Source extract >>

# Can't connect, but roommate can. Same router



## signal2noise23 (Dec 2, 2010)

I've been able to connect to the internet without any problem until yesterday. I can ping to the gateway, but no farther. My roommate is on the same router and has no problem connecting. I tried restoring my xp to a few days earlier, but still cannot connect. I can get the internet via a wireless connection on my neighbors unprotected connection. Any ideas?


----------



## Wand3r3r (Sep 17, 2010)

When connected to the wireless router post the following;

results of an ipconfig /all
results of tracert yahoo.com


----------



## signal2noise23 (Dec 2, 2010)

When connected to neighbors router via wireless:


C:\Documents and Settings\jason>ipconfig /all

Windows IP Configuration

Host Name . . . . . . . . . . . . : signal2noise
Primary Dns Suffix . . . . . . . :
Node Type . . . . . . . . . . . . : Unknown
IP Routing Enabled. . . . . . . . : No
WINS Proxy Enabled. . . . . . . . : No

Ethernet adapter Local Area Connection:

Media State . . . . . . . . . . . : Media disconnected
Description . . . . . . . . . . . : Realtek RTL8139 Family PCI Fast Ethernet NIC
Physical Address. . . . . . . . . : 00-19-66-11-6B-FA

Ethernet adapter Wireless Network Connection:

Connection-specific DNS Suffix . :
Description . . . . . . . . . . . : Compact Wireless-G USB Adapter
Physical Address. . . . . . . . . : 00-1D-7E-04-E3-D1
Dhcp Enabled. . . . . . . . . . . : Yes
Autoconfiguration Enabled . . . . : Yes
IP Address. . . . . . . . . . . . : 192.168.0.106
Subnet Mask . . . . . . . . . . . : 255.255.255.0
Default Gateway . . . . . . . . . : 192.168.0.1
DHCP Server . . . . . . . . . . . : 192.168.0.1
DNS Servers . . . . . . . . . . . : 192.168.0.1
Lease Obtained. . . . . . . . . . : Thursday, December 02, 2010 5:12:08PM
Lease Expires . . . . . . . . . . : Thursday, December 02, 2010 8:12:08PM

C:\Documents and Settings\jason>tracert yahoo.com

Tracing route to yahoo.com [98.137.149.56]
over a maximum of 30 hops:

1 2 ms 4 ms 3 ms 192.168.0.1
2 13 ms 13 ms 13 ms adsl-69-108-231-254.dsl.scrm01.pacbell.net [69.108.231.254]
3 60 ms 73 ms 93 ms dist1-vlan50.scrm01.pbi.net [64.171.152.66]
4 23 ms 53 ms 92 ms 151.164.93.212
5 46 ms 22 ms 32 ms ppp-151-164-52-165.rcsntx.swbell.net [151.164.52.165]
6 79 ms 61 ms 35 ms asn10310-yahoo-10g.eqsjca.sbcglobal.net [151.164.248.58]
7 * 43 ms 55 ms ae-1-d161.msr1.sp1.yahoo.com [216.115.107.63]
8 90 ms 124 ms 49 ms et-18-25.fab4-1-gdc.sp2.yahoo.com [67.195.128.79]
9 113 ms 48 ms 39 ms te-9-3.bas2-1-prd.sp2.yahoo.com [67.195.130.110]
10 100 ms 111 ms 82 ms ir1.fp.vip.sp2.yahoo.com [98.137.149.56]

Trace complete.

Aim of the task >> Please pick up the forum thread about the internet connection problem after its final line, "Trace complete.", and keep writing it.

Dataset >>
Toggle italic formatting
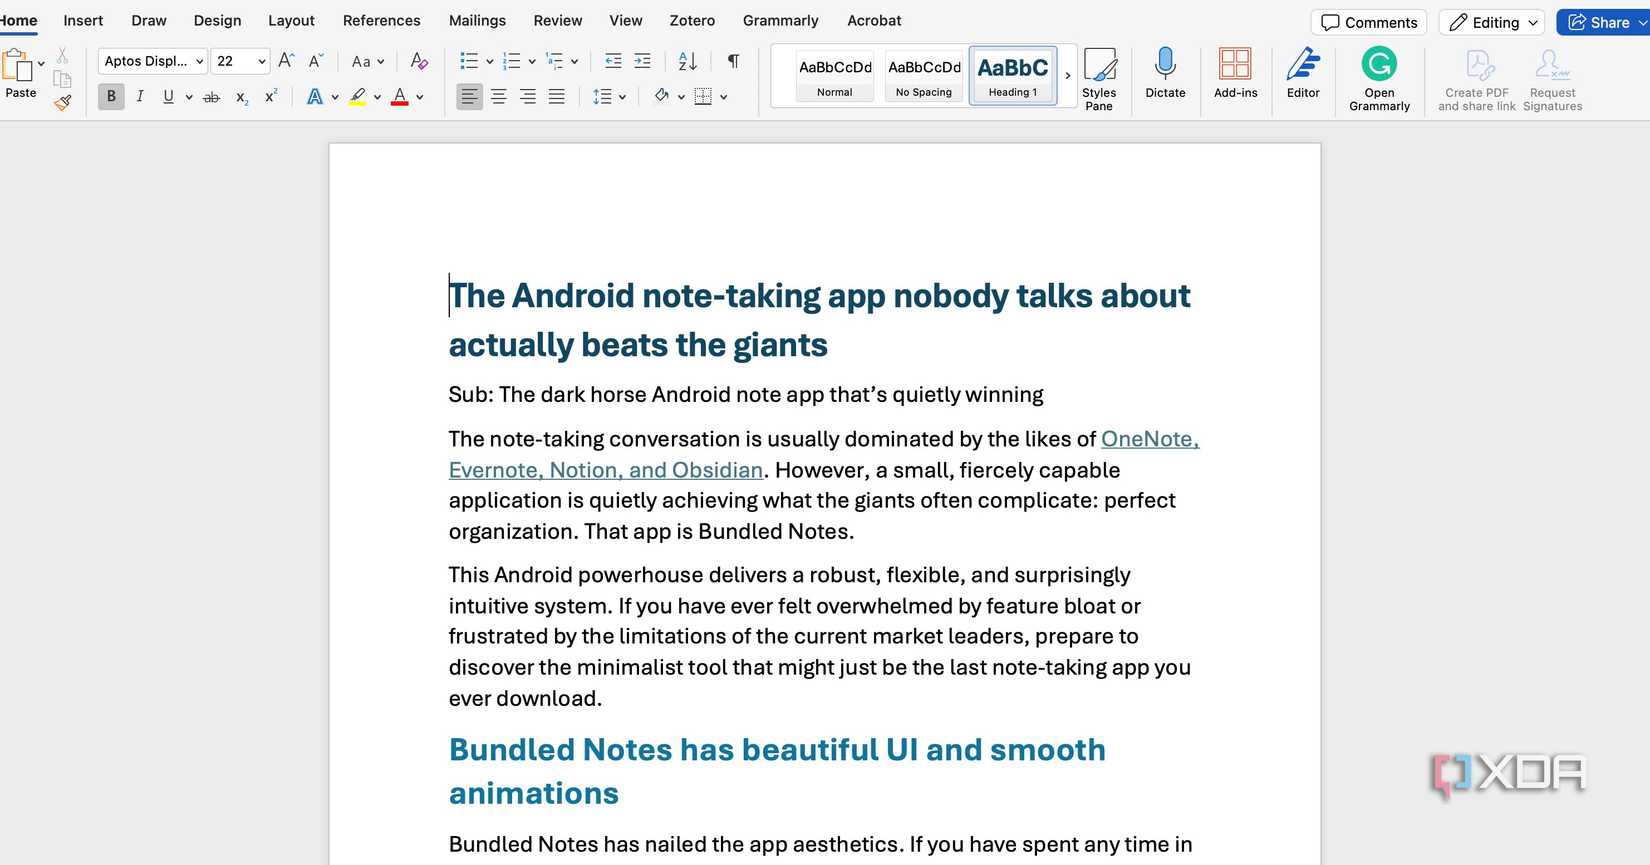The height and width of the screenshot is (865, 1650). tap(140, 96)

--

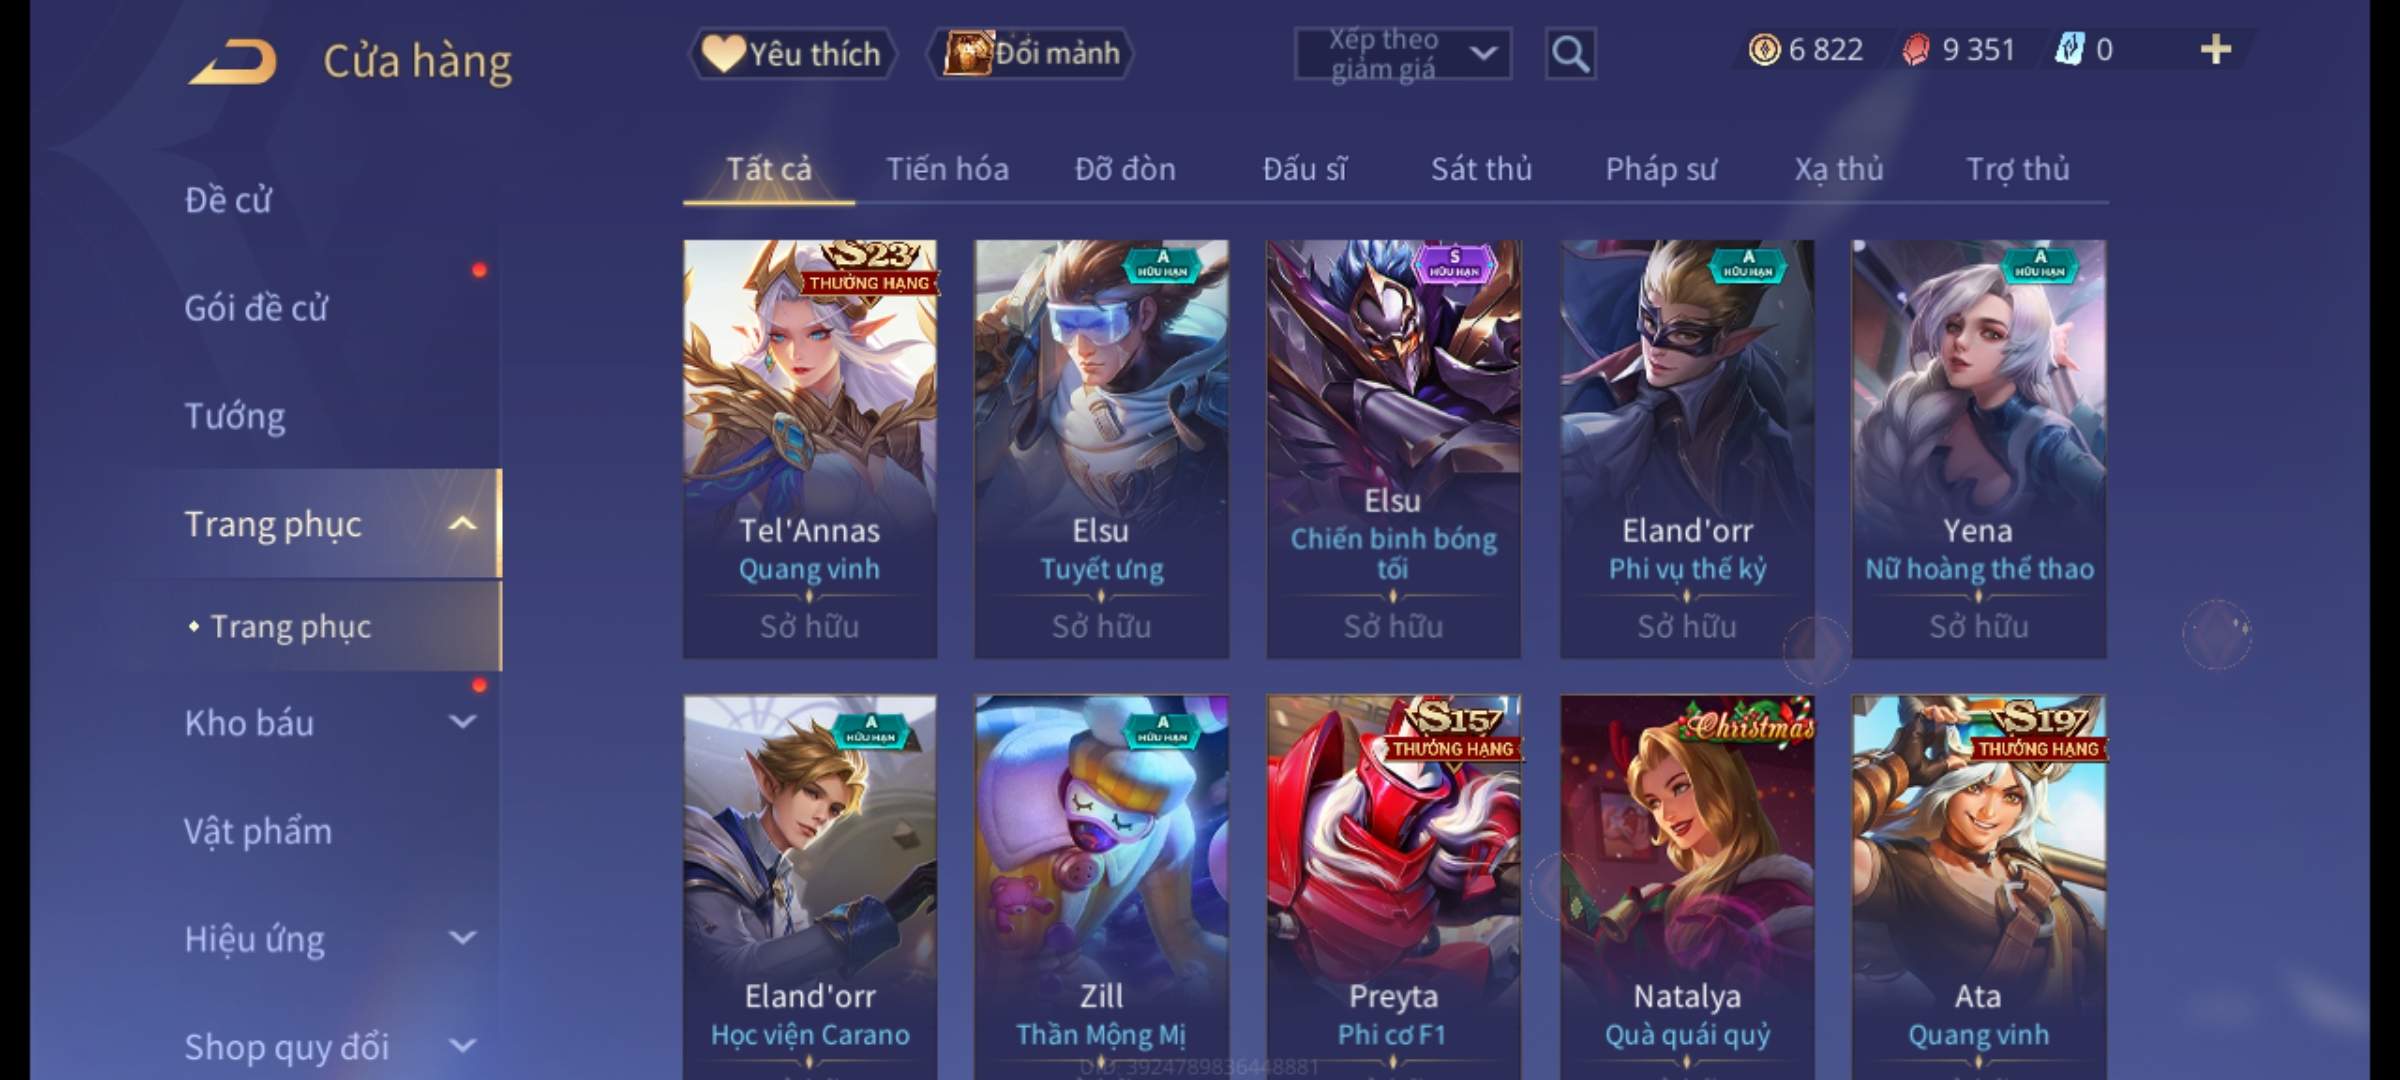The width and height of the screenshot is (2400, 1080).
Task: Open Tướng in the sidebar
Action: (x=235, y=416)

==

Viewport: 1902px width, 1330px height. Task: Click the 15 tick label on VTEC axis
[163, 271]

Output for this task >>
When connected to home router via ethernet cable:





C:\Documents and Settings\jason>ipconfig /all

Windows IP Configuration

Host Name . . . . . . . . . . . . : signal2noise
Primary Dns Suffix . . . . . . . :
Node Type . . . . . . . . . . . . : Unknown
IP Routing Enabled. . . . . . . . : No
WINS Proxy Enabled. . . . . . . . : No

Ethernet adapter Local Area Connection:

Connection-specific DNS Suffix . :
Description . . . . . . . . . . . : Realtek RTL8139 Family PCI Fast Ethernet NIC
Physical Address. . . . . . . . . : 00-19-66-11-6B-FA
Dhcp Enabled. . . . . . . . . . . : Yes
Autoconfiguration Enabled . . . . : Yes
IP Address. . . . . . . . . . . . : 192.168.1.2
Subnet Mask . . . . . . . . . . . : 255.255.255.0
Default Gateway . . . . . . . . . : 192.168.1.1
DHCP Server . . . . . . . . . . . : 192.168.1.1
DNS Servers . . . . . . . . . . . : 192.168.1.1
Lease Obtained. . . . . . . . . . : Thursday, December 02, 2010 5:20:02PM
Lease Expires . . . . . . . . . . : Friday, December 03, 2010 5:20:02 PM


C:\Documents and Settings\jason>tracert yahoo.com
Unable to resolve target system name yahoo.com.


----------



## 2xg (Aug 5, 2009)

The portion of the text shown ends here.